◆ **WHAT IS NEEDED**:
Copy the first line of the material below and every later line through the line containing "Arbëria News (956, 1428)", without any other output.

◆ **THE INPUT**:

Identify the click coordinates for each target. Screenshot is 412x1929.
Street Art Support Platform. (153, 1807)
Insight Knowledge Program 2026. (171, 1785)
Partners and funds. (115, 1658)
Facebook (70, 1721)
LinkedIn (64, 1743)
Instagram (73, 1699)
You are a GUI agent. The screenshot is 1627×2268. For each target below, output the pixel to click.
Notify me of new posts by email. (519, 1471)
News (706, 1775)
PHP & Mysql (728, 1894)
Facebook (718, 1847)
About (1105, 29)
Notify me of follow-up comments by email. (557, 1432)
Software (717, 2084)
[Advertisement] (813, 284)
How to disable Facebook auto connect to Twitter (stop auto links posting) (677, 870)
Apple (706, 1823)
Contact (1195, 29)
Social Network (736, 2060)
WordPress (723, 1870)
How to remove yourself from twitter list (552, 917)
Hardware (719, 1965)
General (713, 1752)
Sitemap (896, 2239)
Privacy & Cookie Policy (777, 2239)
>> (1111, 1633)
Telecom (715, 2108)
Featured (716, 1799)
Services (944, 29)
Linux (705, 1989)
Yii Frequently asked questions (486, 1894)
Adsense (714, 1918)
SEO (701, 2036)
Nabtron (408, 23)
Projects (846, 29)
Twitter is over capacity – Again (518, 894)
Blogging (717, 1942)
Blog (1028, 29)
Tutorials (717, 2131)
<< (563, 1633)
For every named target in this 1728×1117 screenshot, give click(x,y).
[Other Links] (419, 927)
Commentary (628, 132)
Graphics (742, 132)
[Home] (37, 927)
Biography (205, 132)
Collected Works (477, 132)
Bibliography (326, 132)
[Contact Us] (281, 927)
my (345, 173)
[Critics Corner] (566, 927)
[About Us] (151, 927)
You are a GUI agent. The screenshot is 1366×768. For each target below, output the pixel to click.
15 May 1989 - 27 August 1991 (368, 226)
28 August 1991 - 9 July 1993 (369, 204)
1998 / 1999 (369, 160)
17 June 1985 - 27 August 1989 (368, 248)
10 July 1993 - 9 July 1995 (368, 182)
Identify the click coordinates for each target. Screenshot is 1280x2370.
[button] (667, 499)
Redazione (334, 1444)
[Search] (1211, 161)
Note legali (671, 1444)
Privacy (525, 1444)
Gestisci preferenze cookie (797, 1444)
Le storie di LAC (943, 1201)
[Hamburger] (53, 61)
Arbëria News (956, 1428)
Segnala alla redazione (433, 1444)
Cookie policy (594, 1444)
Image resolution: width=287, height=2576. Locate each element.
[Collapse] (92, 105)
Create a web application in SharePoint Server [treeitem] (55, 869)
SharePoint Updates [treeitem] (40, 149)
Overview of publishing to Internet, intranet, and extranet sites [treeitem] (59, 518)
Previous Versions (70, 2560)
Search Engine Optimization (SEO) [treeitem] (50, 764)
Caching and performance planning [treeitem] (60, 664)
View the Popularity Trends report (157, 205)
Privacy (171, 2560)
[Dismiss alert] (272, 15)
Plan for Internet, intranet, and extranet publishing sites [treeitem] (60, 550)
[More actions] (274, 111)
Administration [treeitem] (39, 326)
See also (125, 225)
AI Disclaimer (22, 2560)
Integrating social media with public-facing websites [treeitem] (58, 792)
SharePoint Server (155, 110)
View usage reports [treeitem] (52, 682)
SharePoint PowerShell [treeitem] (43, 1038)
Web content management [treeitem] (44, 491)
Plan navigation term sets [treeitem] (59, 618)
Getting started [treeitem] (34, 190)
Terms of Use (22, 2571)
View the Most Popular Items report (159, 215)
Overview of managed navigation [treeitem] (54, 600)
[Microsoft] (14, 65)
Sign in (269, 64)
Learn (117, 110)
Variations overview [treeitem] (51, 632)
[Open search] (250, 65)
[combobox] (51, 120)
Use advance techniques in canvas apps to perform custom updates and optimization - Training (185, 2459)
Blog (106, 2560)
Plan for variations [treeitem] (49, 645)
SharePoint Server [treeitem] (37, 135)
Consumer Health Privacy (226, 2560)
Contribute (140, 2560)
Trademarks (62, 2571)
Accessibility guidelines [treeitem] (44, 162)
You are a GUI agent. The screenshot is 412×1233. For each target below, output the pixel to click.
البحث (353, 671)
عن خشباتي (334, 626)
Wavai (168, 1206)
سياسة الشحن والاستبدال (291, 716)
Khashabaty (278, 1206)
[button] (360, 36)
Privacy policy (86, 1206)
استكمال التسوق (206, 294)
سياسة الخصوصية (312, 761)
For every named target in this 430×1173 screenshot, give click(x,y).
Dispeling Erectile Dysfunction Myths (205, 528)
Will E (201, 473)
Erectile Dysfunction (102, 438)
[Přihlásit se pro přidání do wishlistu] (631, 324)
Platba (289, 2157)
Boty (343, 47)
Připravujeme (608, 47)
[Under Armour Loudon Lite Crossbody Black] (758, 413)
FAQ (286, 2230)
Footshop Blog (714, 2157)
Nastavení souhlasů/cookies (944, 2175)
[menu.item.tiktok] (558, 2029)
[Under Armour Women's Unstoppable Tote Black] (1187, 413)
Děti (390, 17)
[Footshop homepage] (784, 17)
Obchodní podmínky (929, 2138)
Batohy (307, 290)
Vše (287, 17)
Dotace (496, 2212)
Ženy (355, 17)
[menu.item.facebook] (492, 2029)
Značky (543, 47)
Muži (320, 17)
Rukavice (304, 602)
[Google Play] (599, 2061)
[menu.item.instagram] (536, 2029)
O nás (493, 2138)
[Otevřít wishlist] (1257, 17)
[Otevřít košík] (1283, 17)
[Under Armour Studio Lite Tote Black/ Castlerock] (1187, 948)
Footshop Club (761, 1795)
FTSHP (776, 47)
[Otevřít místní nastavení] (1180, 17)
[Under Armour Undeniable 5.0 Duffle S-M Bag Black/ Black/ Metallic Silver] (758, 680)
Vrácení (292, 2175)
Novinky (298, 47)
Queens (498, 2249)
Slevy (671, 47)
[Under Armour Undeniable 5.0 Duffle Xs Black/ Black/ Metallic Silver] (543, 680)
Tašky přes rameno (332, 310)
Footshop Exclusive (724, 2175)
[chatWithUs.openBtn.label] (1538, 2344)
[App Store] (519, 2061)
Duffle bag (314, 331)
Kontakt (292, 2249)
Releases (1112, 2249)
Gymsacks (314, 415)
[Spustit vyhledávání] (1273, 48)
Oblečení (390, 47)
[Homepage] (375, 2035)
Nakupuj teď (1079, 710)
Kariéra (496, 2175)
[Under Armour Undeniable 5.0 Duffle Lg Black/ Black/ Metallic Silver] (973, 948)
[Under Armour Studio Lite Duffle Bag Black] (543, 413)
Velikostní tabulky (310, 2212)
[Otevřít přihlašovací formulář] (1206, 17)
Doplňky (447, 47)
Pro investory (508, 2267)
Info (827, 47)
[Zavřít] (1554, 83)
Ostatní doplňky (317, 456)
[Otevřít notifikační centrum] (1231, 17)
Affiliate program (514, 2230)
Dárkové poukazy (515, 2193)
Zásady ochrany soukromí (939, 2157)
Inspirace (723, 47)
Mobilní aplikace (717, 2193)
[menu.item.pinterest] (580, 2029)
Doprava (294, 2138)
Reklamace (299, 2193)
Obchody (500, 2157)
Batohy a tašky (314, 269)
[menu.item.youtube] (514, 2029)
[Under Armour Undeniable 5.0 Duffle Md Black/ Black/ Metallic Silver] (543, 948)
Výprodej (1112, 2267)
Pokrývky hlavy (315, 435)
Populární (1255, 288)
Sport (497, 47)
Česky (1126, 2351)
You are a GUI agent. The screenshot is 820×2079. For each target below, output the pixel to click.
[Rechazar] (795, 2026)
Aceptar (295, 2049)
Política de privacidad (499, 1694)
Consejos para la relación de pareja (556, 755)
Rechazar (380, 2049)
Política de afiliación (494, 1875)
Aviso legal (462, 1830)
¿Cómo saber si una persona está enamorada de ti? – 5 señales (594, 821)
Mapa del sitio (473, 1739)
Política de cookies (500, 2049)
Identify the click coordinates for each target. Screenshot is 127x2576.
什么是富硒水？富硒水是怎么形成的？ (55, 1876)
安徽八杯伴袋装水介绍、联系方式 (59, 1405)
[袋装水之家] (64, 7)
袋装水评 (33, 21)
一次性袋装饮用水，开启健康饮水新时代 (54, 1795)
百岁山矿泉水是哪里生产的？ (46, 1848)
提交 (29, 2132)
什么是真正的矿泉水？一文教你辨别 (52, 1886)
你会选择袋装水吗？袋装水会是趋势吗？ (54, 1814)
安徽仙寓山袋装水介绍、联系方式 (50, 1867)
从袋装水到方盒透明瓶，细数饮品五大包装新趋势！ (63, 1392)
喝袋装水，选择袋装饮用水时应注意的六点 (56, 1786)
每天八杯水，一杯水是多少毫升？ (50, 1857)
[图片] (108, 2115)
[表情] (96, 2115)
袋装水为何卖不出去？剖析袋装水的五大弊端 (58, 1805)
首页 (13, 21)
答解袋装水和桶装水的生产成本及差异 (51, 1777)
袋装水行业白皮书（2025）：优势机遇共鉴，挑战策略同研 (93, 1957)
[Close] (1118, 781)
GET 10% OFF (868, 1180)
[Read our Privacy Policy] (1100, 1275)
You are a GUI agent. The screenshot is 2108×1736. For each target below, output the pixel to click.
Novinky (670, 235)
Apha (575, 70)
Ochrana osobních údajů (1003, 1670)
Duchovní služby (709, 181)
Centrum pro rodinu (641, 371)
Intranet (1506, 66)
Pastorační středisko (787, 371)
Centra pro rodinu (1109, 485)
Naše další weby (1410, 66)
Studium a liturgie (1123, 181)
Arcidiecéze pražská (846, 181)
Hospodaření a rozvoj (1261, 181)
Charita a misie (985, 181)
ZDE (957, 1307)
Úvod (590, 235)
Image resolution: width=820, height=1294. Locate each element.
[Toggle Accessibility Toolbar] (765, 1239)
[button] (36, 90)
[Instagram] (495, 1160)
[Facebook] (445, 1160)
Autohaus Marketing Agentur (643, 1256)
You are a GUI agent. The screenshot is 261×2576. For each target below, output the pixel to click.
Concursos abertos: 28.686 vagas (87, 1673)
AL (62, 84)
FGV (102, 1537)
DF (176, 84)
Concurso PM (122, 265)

◆ **SOLUTION BELOW**:
Identify the click coordinates for each target. Screenshot is 412x1929.
Street Art Support Platform. (153, 1807)
Insight Knowledge Program 2026. (171, 1785)
Partners and funds. (115, 1658)
Facebook (70, 1721)
LinkedIn (64, 1743)
Instagram (73, 1699)
You are a GUI agent. The screenshot is 1627×2268. For each target below, output the pixel to click.
Notify me of new posts by email. (519, 1471)
News (706, 1775)
PHP & Mysql (728, 1894)
Facebook (718, 1847)
About (1105, 29)
Notify me of follow-up comments by email. (557, 1432)
Software (717, 2084)
[Advertisement] (813, 284)
How to disable Facebook auto connect to Twitter (stop auto links posting) (677, 870)
Apple (706, 1823)
Contact (1195, 29)
Social Network (736, 2060)
WordPress (723, 1870)
How to remove yourself from twitter list (552, 917)
Hardware (719, 1965)
General (713, 1752)
Sitemap (896, 2239)
Privacy & Cookie Policy (777, 2239)
>> (1111, 1633)
Telecom (715, 2108)
Featured (716, 1799)
Services (944, 29)
Linux (705, 1989)
Yii Frequently asked questions (486, 1894)
Adsense (714, 1918)
SEO (701, 2036)
Nabtron (408, 23)
Projects (846, 29)
Twitter is over capacity – Again (518, 894)
Blogging (717, 1942)
Blog (1028, 29)
Tutorials (717, 2131)
<< (563, 1633)
For every named target in this 1728×1117 screenshot, give click(x,y).
[Other Links] (419, 927)
Commentary (628, 132)
Graphics (742, 132)
[Home] (37, 927)
Biography (205, 132)
Collected Works (477, 132)
Bibliography (326, 132)
[Contact Us] (281, 927)
my (345, 173)
[Critics Corner] (566, 927)
[About Us] (151, 927)
You are a GUI agent. The screenshot is 1366×768. For each target below, output the pixel to click.
15 May 1989 - 27 August 1991 (368, 226)
28 August 1991 - 9 July 1993 (369, 204)
1998 / 1999 (369, 160)
17 June 1985 - 27 August 1989 (368, 248)
10 July 1993 - 9 July 1995 (368, 182)
Identify the click coordinates for each target. Screenshot is 1280x2370.
[button] (667, 499)
Redazione (334, 1444)
[Search] (1211, 161)
Note legali (671, 1444)
Privacy (525, 1444)
Gestisci preferenze cookie (797, 1444)
Le storie di LAC (943, 1201)
[Hamburger] (53, 61)
Arbëria News (956, 1428)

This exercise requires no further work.